Description
The objective of this project is to design and implement an antagonist system for a cRPG genre game using the Unity 3D engine, leveraging Artificial Intelligence technologies. The priority is to ensure the adaptation of enemy behaviors and skills to their environment, the situation, or the player's level of training, while also considering the level of experience gained in combat with the user or another enemy.
As the game progresses, the enemy is expected to develop abilities in prediction, rational decision-making, and executing actions that are the most justified option for a given problem. The system will learn through successive interactions with the player, thereby developing its combat skills and responses to attacks, ultimately presenting the player with an increasing challenge.

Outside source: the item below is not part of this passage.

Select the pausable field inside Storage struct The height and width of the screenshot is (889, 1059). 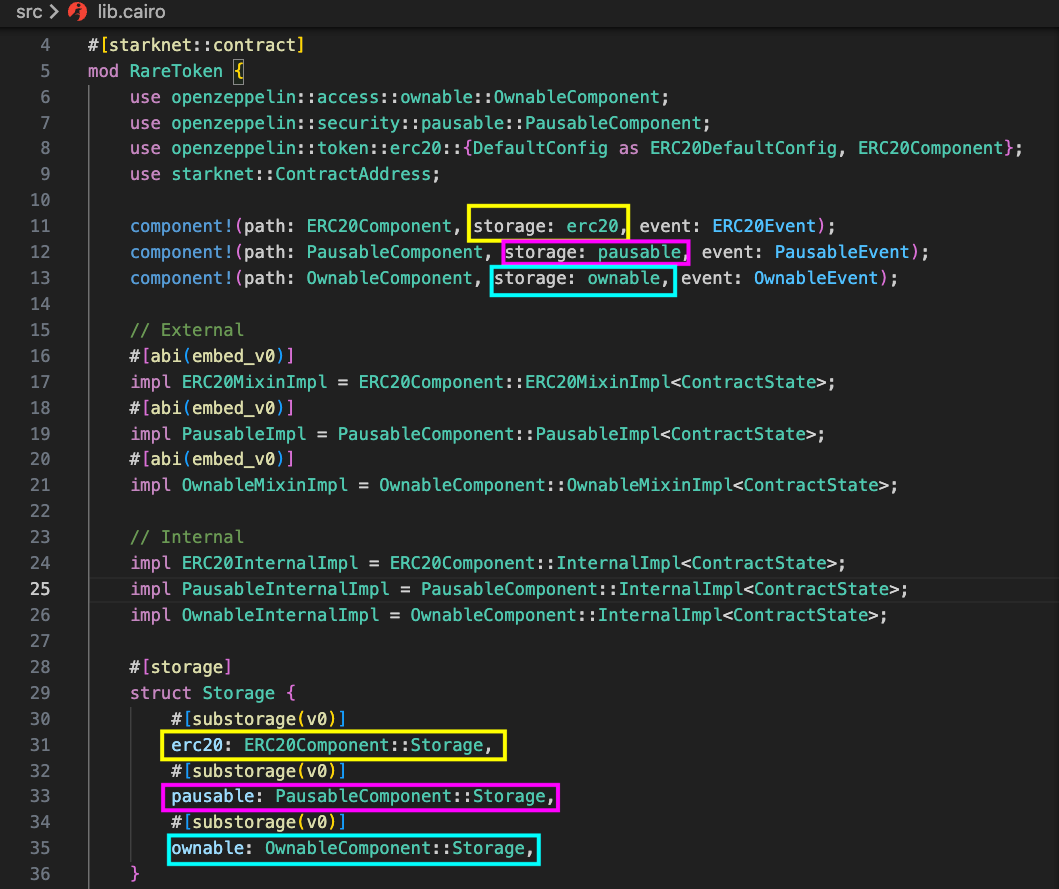pos(358,796)
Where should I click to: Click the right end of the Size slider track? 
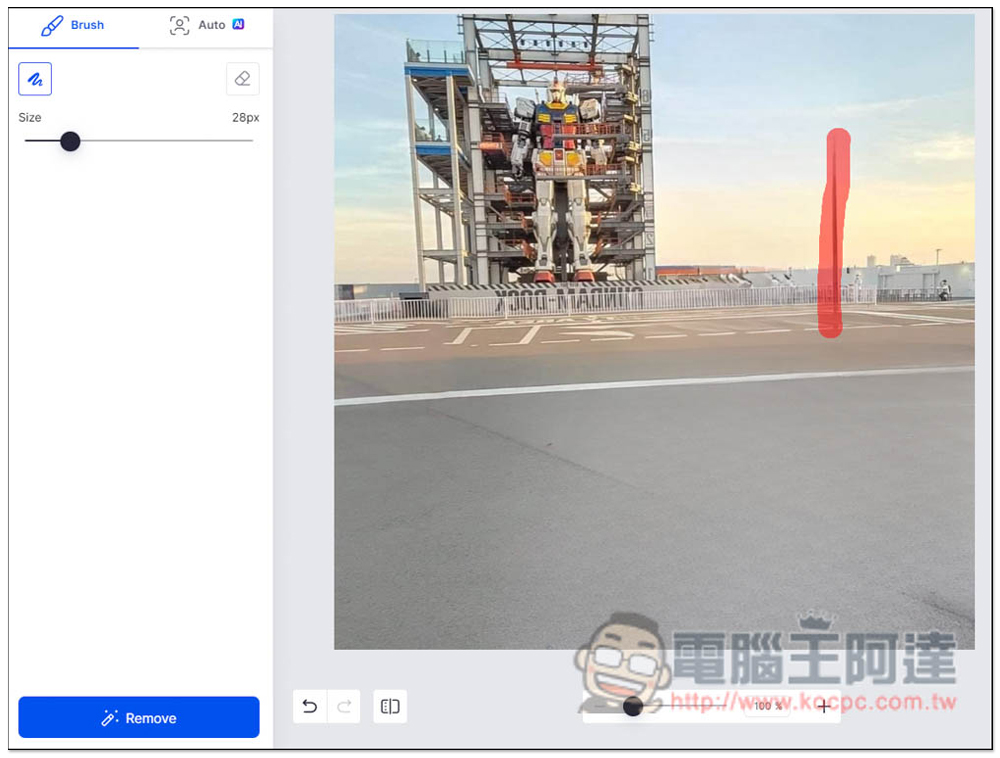250,141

The project utilizes two types of Machine Learning.
- The first employs a Behavioral Tree used for making decisions and performing actions based on the current state of the non-playable character's surrounding environment. Example reactions include following the player when they come into the model's line of sight, or fleeing to the safest possible location when critically low on health. The model also tailors its reactions depending on the situation - freely moving around the map in the absence of an opponent nearby.
- The second type of Machine Learning is based on reinforcement learning. In this case, the enemy representing the model is provided with numerous observations concerning both its current state and the surrounding environment, as well as the state machine values of the enemy or player. Based on the provided information, the model makes decisions regarding the choice of one of the available actions, which in this case are selecting the appropriate spell or opting for none. The actions taken are then evaluated, and the total points awarded in a given episode are used to optimize decision-making in later encounters.
In February 2022, this project was defended as my engineering thesis. It also won second place in the " Engineer 4 Science 2022" competition.